Friday, Nov. 08, 1968
Venturing into Other Realms
As heavily regulated custodians of other people's money, banks are often blocked by authorities or sued by irate competitors when they try to venture into allied financial fields. Lately, bankers have found a legal loophole that --so far -- lets them move into new enterprises. Substantial controversy has grown out of the bankers' rush to take advantage of the situation.
The loophole lies in the 1956 Bank Holding Company Act, which prohibits corporations controlling more than 25% of two or more banks from engaging in anything but banking. The law does not cover companies owning only one bank. Today's trend, therefore, is for a commercial bank to reorganize itself as a "one-bank holding company," with the bank becoming a subsidiary. Bank stockholders simply swap their shares for those of the new parent firm.

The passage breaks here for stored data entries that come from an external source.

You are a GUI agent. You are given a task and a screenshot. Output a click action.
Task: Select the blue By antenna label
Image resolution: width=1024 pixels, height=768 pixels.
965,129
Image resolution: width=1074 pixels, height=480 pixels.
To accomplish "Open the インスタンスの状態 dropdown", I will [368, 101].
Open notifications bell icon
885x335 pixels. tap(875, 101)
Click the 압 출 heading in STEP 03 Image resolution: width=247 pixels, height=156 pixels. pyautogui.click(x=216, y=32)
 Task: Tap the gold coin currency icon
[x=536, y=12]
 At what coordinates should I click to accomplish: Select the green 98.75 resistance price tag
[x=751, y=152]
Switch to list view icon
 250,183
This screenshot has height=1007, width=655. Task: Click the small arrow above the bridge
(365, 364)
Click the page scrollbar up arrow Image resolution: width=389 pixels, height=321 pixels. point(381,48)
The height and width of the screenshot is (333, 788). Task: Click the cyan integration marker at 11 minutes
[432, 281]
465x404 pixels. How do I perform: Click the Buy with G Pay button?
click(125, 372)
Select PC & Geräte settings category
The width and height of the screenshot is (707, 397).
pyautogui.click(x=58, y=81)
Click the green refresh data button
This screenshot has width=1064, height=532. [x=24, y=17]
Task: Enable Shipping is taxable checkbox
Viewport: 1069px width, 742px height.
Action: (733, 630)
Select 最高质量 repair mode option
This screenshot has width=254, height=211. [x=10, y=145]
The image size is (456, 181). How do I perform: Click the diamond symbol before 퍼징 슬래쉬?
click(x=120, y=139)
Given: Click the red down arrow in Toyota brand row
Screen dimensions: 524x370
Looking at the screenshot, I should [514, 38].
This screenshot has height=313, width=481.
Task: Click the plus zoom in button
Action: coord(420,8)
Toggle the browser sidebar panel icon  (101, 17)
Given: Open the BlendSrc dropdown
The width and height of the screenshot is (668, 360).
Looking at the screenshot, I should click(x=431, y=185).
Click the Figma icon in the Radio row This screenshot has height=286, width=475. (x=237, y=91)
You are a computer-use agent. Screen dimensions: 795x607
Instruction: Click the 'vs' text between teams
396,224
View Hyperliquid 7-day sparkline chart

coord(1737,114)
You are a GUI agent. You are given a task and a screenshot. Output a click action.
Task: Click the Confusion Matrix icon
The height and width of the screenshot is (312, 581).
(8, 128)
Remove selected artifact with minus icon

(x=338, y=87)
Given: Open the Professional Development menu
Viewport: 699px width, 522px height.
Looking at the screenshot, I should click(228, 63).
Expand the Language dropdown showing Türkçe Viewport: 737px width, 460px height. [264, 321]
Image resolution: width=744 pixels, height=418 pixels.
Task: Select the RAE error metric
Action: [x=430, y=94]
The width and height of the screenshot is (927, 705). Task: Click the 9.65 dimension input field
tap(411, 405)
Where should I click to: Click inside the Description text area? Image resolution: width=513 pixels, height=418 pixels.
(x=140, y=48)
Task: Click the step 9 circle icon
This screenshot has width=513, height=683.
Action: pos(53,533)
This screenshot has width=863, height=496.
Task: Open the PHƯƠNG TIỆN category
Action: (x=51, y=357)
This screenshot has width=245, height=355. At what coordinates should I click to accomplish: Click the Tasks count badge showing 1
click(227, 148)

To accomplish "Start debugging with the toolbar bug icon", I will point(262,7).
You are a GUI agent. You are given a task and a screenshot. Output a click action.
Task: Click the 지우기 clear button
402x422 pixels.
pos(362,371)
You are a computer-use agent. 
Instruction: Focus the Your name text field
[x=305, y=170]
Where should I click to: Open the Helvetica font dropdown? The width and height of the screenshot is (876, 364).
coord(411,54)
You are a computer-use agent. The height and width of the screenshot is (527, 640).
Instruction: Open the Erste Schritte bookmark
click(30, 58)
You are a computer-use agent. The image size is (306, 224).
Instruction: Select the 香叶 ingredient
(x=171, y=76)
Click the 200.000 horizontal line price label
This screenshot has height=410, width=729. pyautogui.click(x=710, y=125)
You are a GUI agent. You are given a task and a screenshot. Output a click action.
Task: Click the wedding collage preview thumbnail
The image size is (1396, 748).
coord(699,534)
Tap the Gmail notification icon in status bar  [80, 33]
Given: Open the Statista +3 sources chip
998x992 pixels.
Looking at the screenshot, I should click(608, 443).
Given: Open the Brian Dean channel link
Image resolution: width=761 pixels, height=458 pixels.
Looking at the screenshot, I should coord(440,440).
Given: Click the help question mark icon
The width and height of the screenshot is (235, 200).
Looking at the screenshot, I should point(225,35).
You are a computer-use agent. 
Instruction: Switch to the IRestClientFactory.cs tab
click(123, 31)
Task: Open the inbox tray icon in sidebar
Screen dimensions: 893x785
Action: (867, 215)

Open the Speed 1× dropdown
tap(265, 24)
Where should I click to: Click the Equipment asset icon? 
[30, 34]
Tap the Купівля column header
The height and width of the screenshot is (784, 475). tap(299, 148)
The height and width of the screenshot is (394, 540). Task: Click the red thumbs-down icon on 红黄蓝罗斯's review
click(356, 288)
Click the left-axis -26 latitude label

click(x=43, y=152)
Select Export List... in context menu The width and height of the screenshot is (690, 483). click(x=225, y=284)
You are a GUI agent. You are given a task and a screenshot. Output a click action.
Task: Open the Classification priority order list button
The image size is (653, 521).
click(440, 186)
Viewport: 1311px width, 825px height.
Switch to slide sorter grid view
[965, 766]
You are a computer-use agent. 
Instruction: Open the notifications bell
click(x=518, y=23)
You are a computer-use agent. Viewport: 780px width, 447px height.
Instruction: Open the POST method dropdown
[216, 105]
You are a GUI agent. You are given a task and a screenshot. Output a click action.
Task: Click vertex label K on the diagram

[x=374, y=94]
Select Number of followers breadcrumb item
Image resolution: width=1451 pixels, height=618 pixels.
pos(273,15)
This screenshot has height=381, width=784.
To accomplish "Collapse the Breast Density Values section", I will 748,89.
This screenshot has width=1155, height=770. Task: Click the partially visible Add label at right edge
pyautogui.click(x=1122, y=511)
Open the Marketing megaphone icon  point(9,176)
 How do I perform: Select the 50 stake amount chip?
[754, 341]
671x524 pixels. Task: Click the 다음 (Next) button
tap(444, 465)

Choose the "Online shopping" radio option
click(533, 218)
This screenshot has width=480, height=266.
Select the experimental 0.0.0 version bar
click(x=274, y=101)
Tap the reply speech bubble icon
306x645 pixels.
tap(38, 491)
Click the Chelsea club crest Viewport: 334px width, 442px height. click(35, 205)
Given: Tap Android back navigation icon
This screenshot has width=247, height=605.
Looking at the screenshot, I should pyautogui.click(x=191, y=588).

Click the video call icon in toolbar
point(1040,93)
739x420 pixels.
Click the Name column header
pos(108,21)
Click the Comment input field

Within the past year and a half, 48 banks with a combined $69.6 billion in deposits have proposed or actually formed one-bank holding companies in 21 states. Among the 48 are many of the nation's largest banks: San Fran cisco's Bank of America, Crocker-Citizens and Wells Fargo, Pittsburgh's National Bank, Philadelphia's First Penn sylvania Banking and Trust Co. and Winston-Salem's Wachovia Bank and Trust Co. A few days ago, Manhattan's Chemical Bank New York Trust Co. joined the group.
A Can of Worms. Through their non-bank subsidiaries, the holding companies are at least theoretically free to spread far afield -- into retailing, manufacturing, transportation or whatever else looks profitable. That possibility plainly wor ries the Federal Reserve Board. Says Chairman William McChesney Martin: "This is a real can of worms. It can affect the whole capitalistic system in the U.S. The line between banking and commerce should not be erased."
Most bankers disavow voracious intentions. They are, after all, sensitive to the popular concern that banks, with their vast resources, could grab too much control over the economy if permitted to do so. "We don't want to go into the steel business," says Chairman George S. Moore of Manhattan's First National City Bank, which recently won approval from Comptroller of the Currency William B. Camp to turn itself into a one-bank holding company.
A defender of such moves despite the Reserve Board's qualms, Camp argues that banks should be free to per form "any financial function that does not impair their solvency or liquidity." Fitting their plans to that prescription, bankers insist that because of their customers' changing needs they should have the power to offer more services related to banking. They envision affiliates for such activities as travel services, mutual funds, insurance, equipment leasing, bookkeeping and billing for other firms, and land development.
Avoiding the Roadblocks. Commercial banks have already spread into some of these and other fields, notably including credit cards. While national banks have almost always been able to win Camp's required approval, state-chartered banks have encountered much more difficulty in gaining consent from state supervisors and the Federal Reserve. Congress has yet to define, and regulatory authorities have long disagreed over, what the proper scope of banking should be. "The more we attempt to innovate, the more we are harassed," complained J. Howard Laeri, outgoing president of The American Bankers Association.
Lawsuits by financial competitors have brought federal court rulings denying some national banks the right to sell insurance or to underwrite state and local revenue bonds. Travel services and computer operations performed for other companies are currently under attack. Says Laeri: "Telling bankers that they cannot provide data-processing services is like telling lawyers they cannot enter politics, or airlines that they cannot own food-preparation services."
When banks venture into other realms of finance through one-bank holding company subsidiaries, they can avoid both judicial and regulatory roadblocks. Congress left that curious loophole in the 1956 law deliberately. At that time, few banks were organized as holding companies. More important, legislators saw no justification for placing multifaceted industrial concerns that happen to own a bank under the control of banking supervisors. Today, some 600 of the nation's 13,719 commercial banks are owned by such companies, including Montgomery Ward, Macy's, Goodyear Tire & Rubber, World Airways and Gulf & Western Industries.
Only Old Fogies. Many of those ties are long established and have provoked very little complaint up to now. But last month Texas Democrat Wright Patman, chairman of the House Banking and Currency Committee, called the growth of one-bank holding companies "a dangerous threat to the domestic economy." Patman, of course, is a longtime critic of commercial banks. But in this case he has respectable support from both Bill Martin and James L. Robertson, vice chairman of the Federal Reserve. Robertson argues that such laxity as the one-bank loophole "threatens to take us back into the kind of situation that only students of history and a few old fogies remember--unrestrained expansion followed by collapse and a depression."
Robertson's fears may be a bit overdrawn. For one thing, banks since the '30s have been forbidden to underwrite common stocks, a latitude that earlier had led many of them into trouble. Nonetheless, the Reserve Board is expected to recommend legislation next year to bring one-bank holding companies under stricter control. Though bankers hope to thwart such restriction, partly by expanding cautiously, the issue seems certain to generate a bruising battle both in and out of Congress. The outcome will greatly affect the future scope--and profitability--of U.S. banking.